(Data section)
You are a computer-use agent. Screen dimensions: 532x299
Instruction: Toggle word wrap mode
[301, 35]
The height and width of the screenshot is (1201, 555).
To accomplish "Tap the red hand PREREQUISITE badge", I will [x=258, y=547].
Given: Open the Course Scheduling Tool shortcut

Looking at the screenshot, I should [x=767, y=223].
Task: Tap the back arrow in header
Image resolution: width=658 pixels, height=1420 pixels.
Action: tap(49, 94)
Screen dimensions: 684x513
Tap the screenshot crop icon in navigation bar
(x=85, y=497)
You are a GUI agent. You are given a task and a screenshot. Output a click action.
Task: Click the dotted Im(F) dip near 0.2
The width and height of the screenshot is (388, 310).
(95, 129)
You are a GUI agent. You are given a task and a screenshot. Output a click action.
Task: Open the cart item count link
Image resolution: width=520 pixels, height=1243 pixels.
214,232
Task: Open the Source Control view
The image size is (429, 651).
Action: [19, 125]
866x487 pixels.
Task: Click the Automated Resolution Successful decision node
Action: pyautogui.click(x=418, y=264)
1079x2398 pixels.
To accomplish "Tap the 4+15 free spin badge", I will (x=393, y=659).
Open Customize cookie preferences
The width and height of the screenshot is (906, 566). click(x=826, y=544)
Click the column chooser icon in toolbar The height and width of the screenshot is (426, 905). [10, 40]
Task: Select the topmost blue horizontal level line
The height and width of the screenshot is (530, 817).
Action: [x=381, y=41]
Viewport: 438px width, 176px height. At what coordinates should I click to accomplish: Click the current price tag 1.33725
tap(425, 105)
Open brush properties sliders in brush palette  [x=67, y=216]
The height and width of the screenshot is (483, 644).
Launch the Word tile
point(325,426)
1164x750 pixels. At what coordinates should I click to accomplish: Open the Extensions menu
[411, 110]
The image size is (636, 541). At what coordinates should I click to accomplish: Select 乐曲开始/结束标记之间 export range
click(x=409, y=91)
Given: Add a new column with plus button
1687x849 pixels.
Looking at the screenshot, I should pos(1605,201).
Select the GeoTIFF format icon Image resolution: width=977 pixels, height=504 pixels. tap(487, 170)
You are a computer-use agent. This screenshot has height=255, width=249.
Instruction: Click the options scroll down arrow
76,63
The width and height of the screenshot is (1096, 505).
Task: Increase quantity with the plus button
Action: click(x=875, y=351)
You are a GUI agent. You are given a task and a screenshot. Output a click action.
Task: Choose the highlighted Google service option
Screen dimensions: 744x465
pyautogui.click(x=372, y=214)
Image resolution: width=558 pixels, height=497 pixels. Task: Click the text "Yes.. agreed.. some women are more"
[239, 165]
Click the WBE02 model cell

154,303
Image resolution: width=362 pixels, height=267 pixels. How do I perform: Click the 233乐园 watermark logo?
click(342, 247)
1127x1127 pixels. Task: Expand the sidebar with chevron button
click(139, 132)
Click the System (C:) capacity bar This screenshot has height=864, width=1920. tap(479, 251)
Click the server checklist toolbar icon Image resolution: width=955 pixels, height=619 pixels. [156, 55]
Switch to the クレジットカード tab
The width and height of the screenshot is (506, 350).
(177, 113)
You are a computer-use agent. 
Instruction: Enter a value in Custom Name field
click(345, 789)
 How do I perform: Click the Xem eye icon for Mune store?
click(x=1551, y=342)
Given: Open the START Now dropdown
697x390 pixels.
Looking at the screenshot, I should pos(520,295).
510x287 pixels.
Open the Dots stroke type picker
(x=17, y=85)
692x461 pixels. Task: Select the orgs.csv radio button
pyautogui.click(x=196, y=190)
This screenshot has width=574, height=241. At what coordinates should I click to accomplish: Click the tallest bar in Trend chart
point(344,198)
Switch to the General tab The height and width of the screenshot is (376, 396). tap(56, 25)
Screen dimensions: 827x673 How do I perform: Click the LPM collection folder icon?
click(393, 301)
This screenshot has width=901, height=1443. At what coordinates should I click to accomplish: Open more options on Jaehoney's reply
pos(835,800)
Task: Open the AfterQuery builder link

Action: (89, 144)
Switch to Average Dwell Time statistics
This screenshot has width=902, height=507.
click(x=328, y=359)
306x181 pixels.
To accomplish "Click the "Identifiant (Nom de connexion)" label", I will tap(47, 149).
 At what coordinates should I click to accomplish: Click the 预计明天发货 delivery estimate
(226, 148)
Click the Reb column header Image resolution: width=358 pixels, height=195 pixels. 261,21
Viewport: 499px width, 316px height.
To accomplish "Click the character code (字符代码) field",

(Task details) The complete listing must be reproduced exactly as written.

(Exercise result)
You are a computer-use agent. Screen dimensions: 532x299
Instruction: Toggle word wrap mode
[301, 35]
The height and width of the screenshot is (1201, 555).
To accomplish "Tap the red hand PREREQUISITE badge", I will [x=258, y=547].
Given: Open the Course Scheduling Tool shortcut

Looking at the screenshot, I should [x=767, y=223].
Task: Tap the back arrow in header
Image resolution: width=658 pixels, height=1420 pixels.
Action: tap(49, 94)
Screen dimensions: 684x513
Tap the screenshot crop icon in navigation bar
(x=85, y=497)
You are a GUI agent. You are given a task and a screenshot. Output a click action.
Task: Click the dotted Im(F) dip near 0.2
The width and height of the screenshot is (388, 310).
(95, 129)
You are a GUI agent. You are given a task and a screenshot. Output a click action.
Task: Open the cart item count link
Image resolution: width=520 pixels, height=1243 pixels.
214,232
Task: Open the Source Control view
The image size is (429, 651).
Action: [19, 125]
866x487 pixels.
Task: Click the Automated Resolution Successful decision node
Action: pyautogui.click(x=418, y=264)
1079x2398 pixels.
To accomplish "Tap the 4+15 free spin badge", I will (x=393, y=659).
Open Customize cookie preferences
The width and height of the screenshot is (906, 566). click(x=826, y=544)
Click the column chooser icon in toolbar The height and width of the screenshot is (426, 905). [10, 40]
Task: Select the topmost blue horizontal level line
The height and width of the screenshot is (530, 817).
Action: [x=381, y=41]
Viewport: 438px width, 176px height. At what coordinates should I click to accomplish: Click the current price tag 1.33725
tap(425, 105)
Open brush properties sliders in brush palette  [x=67, y=216]
The height and width of the screenshot is (483, 644).
Launch the Word tile
point(325,426)
1164x750 pixels. At what coordinates should I click to accomplish: Open the Extensions menu
[411, 110]
The image size is (636, 541). At what coordinates should I click to accomplish: Select 乐曲开始/结束标记之间 export range
click(x=409, y=91)
Given: Add a new column with plus button
1687x849 pixels.
Looking at the screenshot, I should pos(1605,201).
Select the GeoTIFF format icon Image resolution: width=977 pixels, height=504 pixels. tap(487, 170)
You are a computer-use agent. This screenshot has height=255, width=249.
Instruction: Click the options scroll down arrow
76,63
The width and height of the screenshot is (1096, 505).
Task: Increase quantity with the plus button
Action: click(x=875, y=351)
You are a GUI agent. You are given a task and a screenshot. Output a click action.
Task: Choose the highlighted Google service option
Screen dimensions: 744x465
pyautogui.click(x=372, y=214)
Image resolution: width=558 pixels, height=497 pixels. Task: Click the text "Yes.. agreed.. some women are more"
[239, 165]
Click the WBE02 model cell

154,303
Image resolution: width=362 pixels, height=267 pixels. How do I perform: Click the 233乐园 watermark logo?
click(342, 247)
1127x1127 pixels. Task: Expand the sidebar with chevron button
click(139, 132)
Click the System (C:) capacity bar This screenshot has height=864, width=1920. tap(479, 251)
Click the server checklist toolbar icon Image resolution: width=955 pixels, height=619 pixels. [156, 55]
Switch to the クレジットカード tab
The width and height of the screenshot is (506, 350).
(177, 113)
You are a computer-use agent. 
Instruction: Enter a value in Custom Name field
click(345, 789)
 How do I perform: Click the Xem eye icon for Mune store?
click(x=1551, y=342)
Given: Open the START Now dropdown
697x390 pixels.
Looking at the screenshot, I should pos(520,295).
510x287 pixels.
Open the Dots stroke type picker
(x=17, y=85)
692x461 pixels. Task: Select the orgs.csv radio button
pyautogui.click(x=196, y=190)
This screenshot has width=574, height=241. At what coordinates should I click to accomplish: Click the tallest bar in Trend chart
point(344,198)
Switch to the General tab The height and width of the screenshot is (376, 396). tap(56, 25)
Screen dimensions: 827x673 How do I perform: Click the LPM collection folder icon?
click(393, 301)
This screenshot has width=901, height=1443. At what coordinates should I click to accomplish: Open more options on Jaehoney's reply
pos(835,800)
Task: Open the AfterQuery builder link

Action: (89, 144)
Switch to Average Dwell Time statistics
This screenshot has width=902, height=507.
click(x=328, y=359)
306x181 pixels.
To accomplish "Click the "Identifiant (Nom de connexion)" label", I will tap(47, 149).
 At what coordinates should I click to accomplish: Click the 预计明天发货 delivery estimate
(226, 148)
Click the Reb column header Image resolution: width=358 pixels, height=195 pixels. 261,21
Viewport: 499px width, 316px height.
To accomplish "Click the character code (字符代码) field",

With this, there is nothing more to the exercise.